Northern Ireland news

Siblings diagnosed with genetic heart condition after sister left in a coma from shock cardiac arrest support BHF Christmas appeal

Joanna Ireland (58) and her brother Paul Leeming (55), both from Glengormley, Co Antrim, discovered this year that they both have the inherited heart condition hypertrophic cardiomyopathy

A BROTHER and sister diagnosed with a genetic heart condition after one was left in a coma with a shock cardiac arrest are urging people to donate to a Christmas appeal to fund lifesaving research.

Joanna Ireland (58) and her brother Paul Leeming (55), both from Glengormley, Co Antrim, discovered this year that they both have the inherited heart condition, hypertrophic cardiomyopathy (HCM), which causes the heart muscle wall to thicken.

The siblings only learned they had the potentially life-threatening condition after Mrs Ireland suffered a cardiac arrest during a fitness session in February.

Leisure centre staff performed CPR and used a defibrillator to save the mother-of-three's life.

"I'll never forget the call from my brother-in-law to say that Joanna had a cardiac arrest and was in hospital in an induced coma," Mr Leeming said.

"Everyone who knows her knows how fit and active she is so it was a huge shock."

After Mrs Ireland learned she had HCM she went through her family tree with nurse specialist Joanne McOsker who also then assessed her brother who has also been diagnosed with the same condition.

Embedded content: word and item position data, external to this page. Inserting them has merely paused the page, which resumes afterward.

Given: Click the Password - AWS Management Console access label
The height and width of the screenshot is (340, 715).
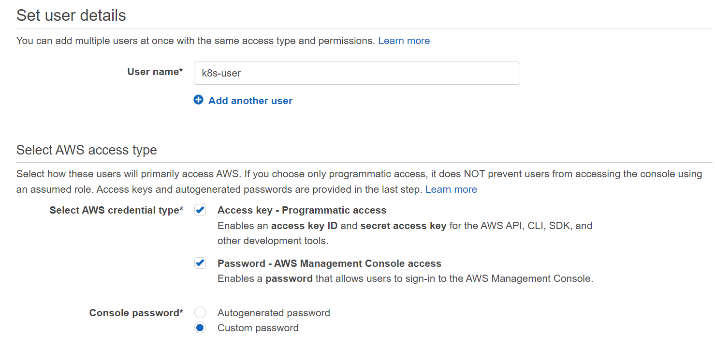Looking at the screenshot, I should click(x=329, y=263).

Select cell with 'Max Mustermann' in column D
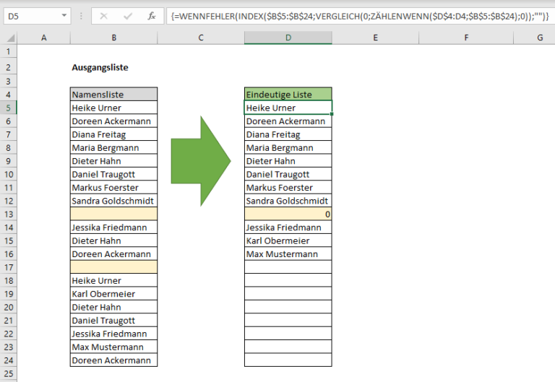(288, 254)
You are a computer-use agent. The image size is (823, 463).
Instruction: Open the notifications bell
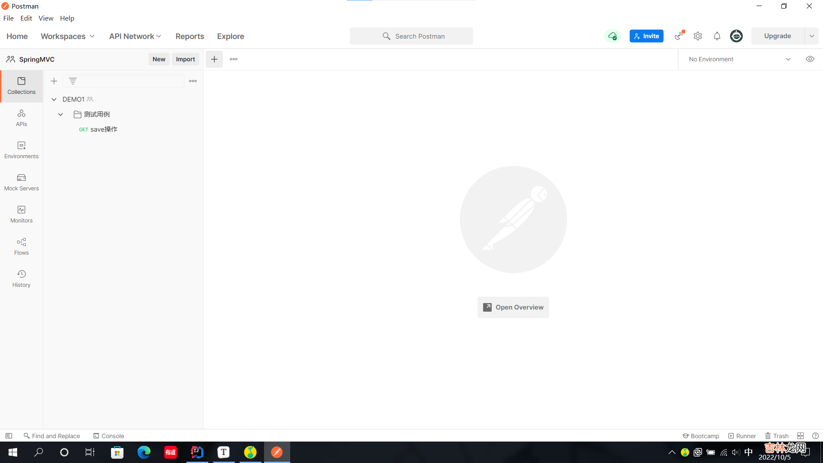click(717, 36)
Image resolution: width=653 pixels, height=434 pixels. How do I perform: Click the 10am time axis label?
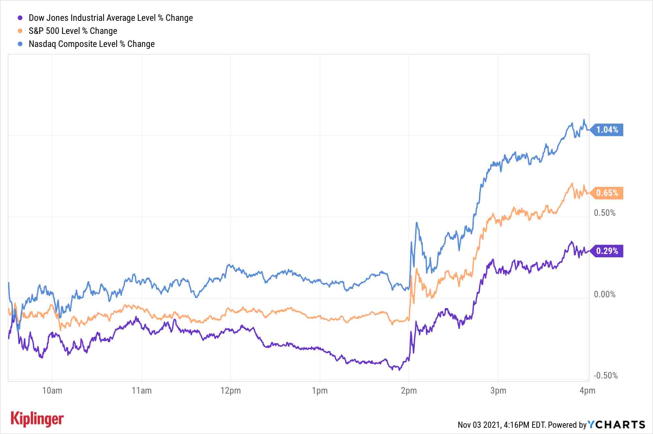52,391
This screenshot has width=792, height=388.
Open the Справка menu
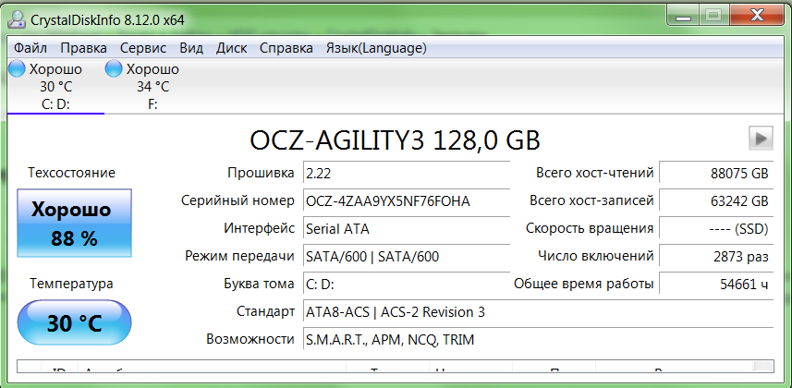click(286, 48)
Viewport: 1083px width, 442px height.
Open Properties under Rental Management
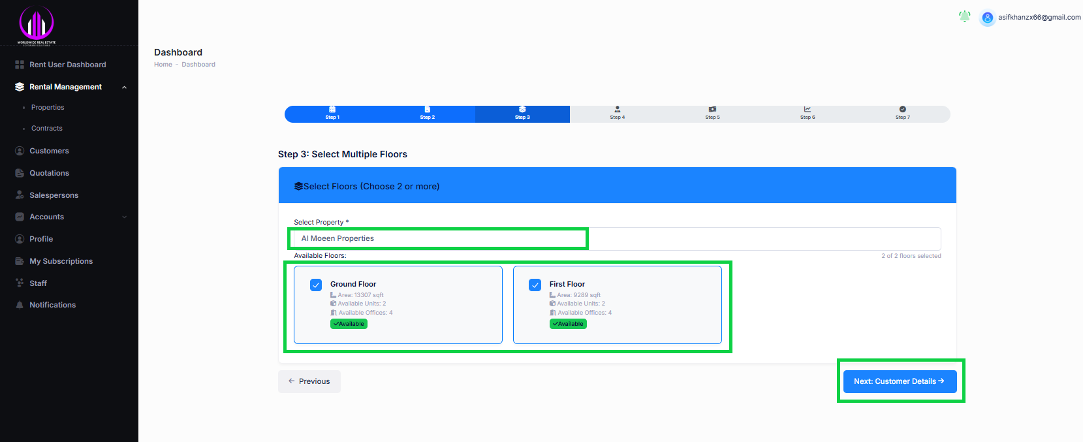[x=48, y=107]
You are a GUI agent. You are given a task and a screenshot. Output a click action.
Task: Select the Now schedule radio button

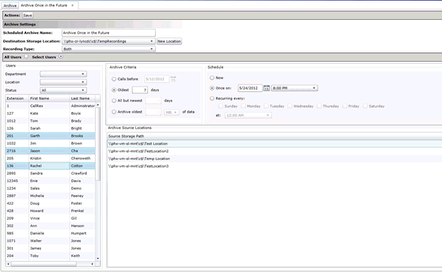(212, 78)
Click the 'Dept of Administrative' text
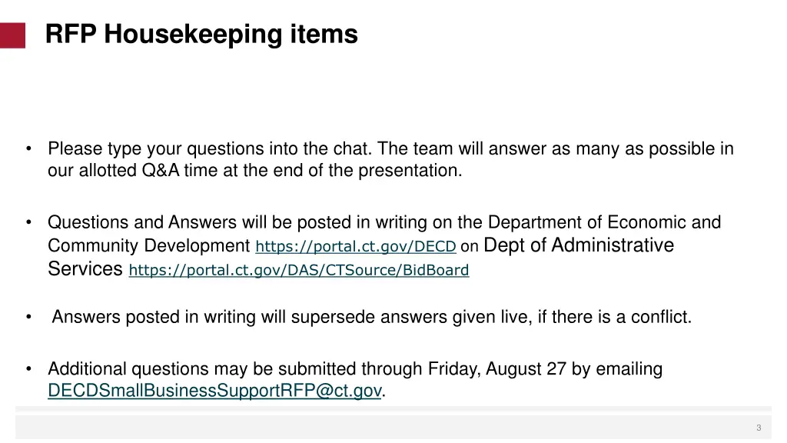787x443 pixels. [579, 245]
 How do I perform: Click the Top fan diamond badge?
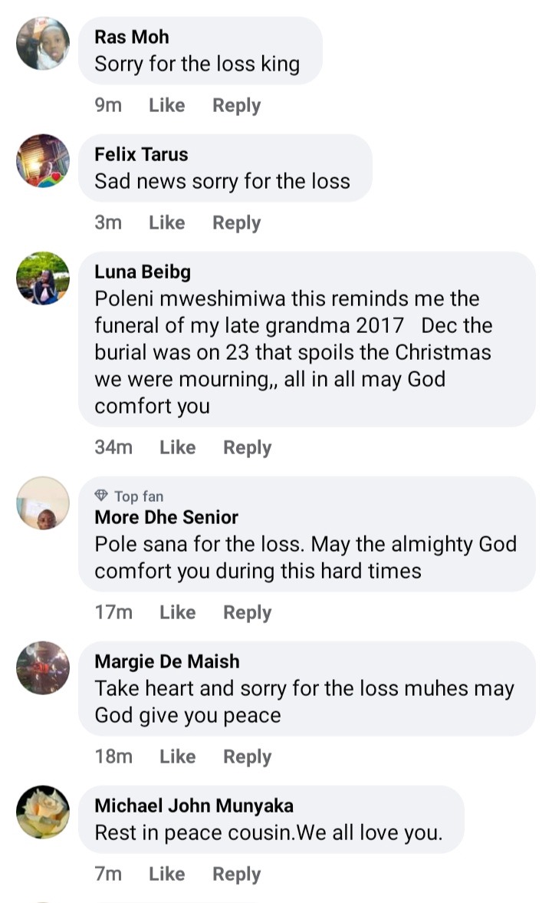click(101, 496)
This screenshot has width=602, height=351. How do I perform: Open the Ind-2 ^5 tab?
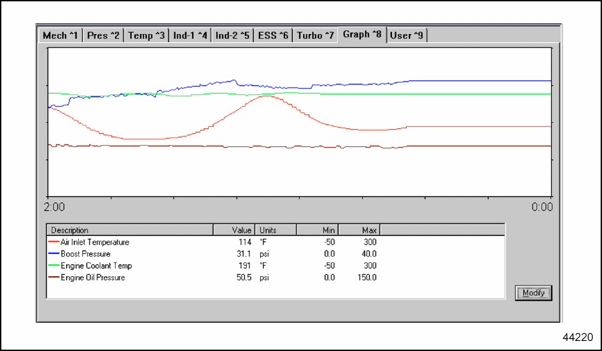[x=232, y=35]
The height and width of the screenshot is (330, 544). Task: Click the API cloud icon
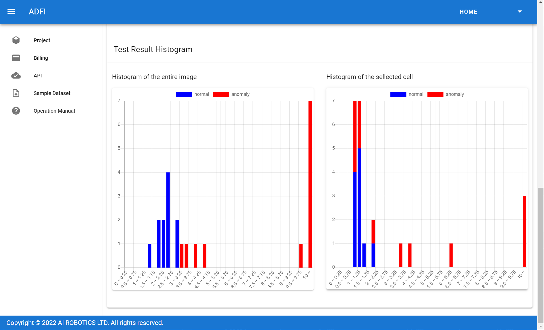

She has been fitted with an implantable cardioverter defibrillator (ICD) and the father-of-two is scheduled to have one fitted.

Their family is supporting British Heart Foundation Northern Ireland (BHF NI)'s Christmas Appeal, which aims to raise over half a million pounds for life-saving research into all heart and circulatory diseases, including inherited heart conditions.

BHF NI funds the Miles Frost Nurse Specialist within the ICC service, allowing more people to receive the screening and treatment to prevent sudden death.

"We are so grateful for the care and support we have received from this wonderful service," Mrs Ireland said.

"Recovering from the physical effects of a cardiac arrest is one thing but coping with the emotional impact of going through it and then knowing you and your brother both have this genetic condition is another."

"Although we obviously would prefer not to have hypertrophic cardiomyopathy we both feel very lucky that it was identified and are able to spend Christmas as a family when it might have been so different."

Karen McCammon, from BHF NI said its funding for nurse specialists is "thanks to the generosity of the public".

"One in four people die from heart and circulatory diseases in Northern Ireland, but you can help keep families together this Christmas."